(EXERCISE TEXT Opens)
Rouen Rue Damiette

Rouen 911 – 1300

Book Review: Society and Culture in Medieval Rouen 911 – 1300

To a large extent the city of Rouen represents an unknown quantity. Originally it was founded by an ancient tribe, the Veliocasses, and used to control the lower Seine Valley and the estuary. They called it Ratumacos. Later it was renamed by the Romans as Rotomagus. It still holds the foundations of an amphitheatre and Roman baths. In the 5th century it became the seat of a bishopric and later – in Merovingian Gall – it functioned as capital of Neustria.

However, Vikings repeatedly sacked the city in the late 9th century; in the aftermath they finally took over and turned it into their main capital in what later became the Duchy or Normandy. Finally it reached its apogee in the 11th to 13th century, during which period the inner city and its suburbs exploded while its political and economic significance was unparalleled (it even out-distanced Paris).
(EXERCISE TEXT Closes)
- QUESTIONS ON THE MATERIAL
1. In the book review on Rouen, what name did the Veliocasses give the city?
2. Copy everything in the book review on Rouen from "However, Vikings repeatedly" down to "even out-distanced Paris).", word for word.
(DATA FOR REVIEW Opens)
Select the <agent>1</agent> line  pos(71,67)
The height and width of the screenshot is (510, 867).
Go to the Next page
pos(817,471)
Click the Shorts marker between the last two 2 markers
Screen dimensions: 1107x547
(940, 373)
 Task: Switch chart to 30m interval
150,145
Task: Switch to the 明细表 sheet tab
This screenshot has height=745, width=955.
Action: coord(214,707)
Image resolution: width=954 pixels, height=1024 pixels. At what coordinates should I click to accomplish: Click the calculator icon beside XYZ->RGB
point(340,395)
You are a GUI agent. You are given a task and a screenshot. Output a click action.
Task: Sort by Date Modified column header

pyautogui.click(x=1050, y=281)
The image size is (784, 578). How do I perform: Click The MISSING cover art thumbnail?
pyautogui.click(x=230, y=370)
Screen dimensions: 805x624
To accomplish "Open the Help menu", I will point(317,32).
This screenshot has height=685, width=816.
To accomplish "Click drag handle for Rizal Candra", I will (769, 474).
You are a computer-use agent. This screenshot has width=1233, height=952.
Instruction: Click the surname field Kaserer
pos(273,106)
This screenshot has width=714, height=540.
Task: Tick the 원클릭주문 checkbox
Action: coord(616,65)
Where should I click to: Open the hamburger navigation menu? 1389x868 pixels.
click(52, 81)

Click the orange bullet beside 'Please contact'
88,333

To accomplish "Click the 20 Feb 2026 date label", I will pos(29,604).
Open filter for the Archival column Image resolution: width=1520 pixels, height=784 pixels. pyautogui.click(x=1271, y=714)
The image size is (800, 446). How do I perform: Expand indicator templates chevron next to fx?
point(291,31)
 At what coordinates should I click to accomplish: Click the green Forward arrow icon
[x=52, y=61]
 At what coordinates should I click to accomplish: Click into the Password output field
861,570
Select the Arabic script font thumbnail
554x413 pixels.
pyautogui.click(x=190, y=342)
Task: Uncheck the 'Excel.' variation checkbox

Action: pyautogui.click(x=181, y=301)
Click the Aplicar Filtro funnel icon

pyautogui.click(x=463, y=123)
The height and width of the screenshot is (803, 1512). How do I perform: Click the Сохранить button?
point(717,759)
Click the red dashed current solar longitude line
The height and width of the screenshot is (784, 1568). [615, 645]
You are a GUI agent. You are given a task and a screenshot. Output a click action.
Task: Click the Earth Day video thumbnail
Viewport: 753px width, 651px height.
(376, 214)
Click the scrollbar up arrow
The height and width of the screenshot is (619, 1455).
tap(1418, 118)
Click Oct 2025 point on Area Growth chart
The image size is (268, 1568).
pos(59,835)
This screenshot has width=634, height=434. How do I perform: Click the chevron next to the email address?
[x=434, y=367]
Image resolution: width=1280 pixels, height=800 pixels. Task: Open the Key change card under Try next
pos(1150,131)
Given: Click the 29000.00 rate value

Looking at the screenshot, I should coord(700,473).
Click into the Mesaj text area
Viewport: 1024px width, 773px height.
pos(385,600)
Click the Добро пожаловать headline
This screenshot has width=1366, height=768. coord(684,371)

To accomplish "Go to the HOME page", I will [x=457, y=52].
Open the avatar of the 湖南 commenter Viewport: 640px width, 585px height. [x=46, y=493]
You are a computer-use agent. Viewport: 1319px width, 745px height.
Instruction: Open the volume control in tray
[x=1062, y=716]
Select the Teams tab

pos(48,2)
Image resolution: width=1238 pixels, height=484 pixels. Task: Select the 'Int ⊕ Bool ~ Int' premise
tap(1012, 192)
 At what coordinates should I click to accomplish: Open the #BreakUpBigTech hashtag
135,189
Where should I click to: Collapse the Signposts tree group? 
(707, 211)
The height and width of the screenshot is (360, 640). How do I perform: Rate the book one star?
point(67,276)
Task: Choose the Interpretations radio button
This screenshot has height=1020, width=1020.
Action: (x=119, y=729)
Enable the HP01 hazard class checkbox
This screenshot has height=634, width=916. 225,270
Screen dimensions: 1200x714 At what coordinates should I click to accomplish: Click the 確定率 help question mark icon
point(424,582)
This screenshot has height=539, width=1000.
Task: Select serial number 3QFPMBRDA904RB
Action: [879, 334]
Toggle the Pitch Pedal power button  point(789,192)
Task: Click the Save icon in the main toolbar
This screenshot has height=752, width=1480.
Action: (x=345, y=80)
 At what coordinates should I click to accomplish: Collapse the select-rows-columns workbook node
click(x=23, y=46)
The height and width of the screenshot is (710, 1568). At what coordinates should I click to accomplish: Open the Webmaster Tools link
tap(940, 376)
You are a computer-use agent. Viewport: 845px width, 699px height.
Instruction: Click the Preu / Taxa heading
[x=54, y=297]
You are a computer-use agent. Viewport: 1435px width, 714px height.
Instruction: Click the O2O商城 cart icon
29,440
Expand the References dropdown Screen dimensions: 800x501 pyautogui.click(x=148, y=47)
(DATA FOR REVIEW Closes)
- SET OF ANSWERS
1. Ratumacos

2.
However, Vikings repeatedly sacked the city in the late 9th century; in the aftermath they finally took over and turned it into their main capital in what later became the Duchy or Normandy. Finally it reached its apogee in the 11th to 13th century, during which period the inner city and its suburbs exploded while its political and economic significance was unparalleled (it even out-distanced Paris).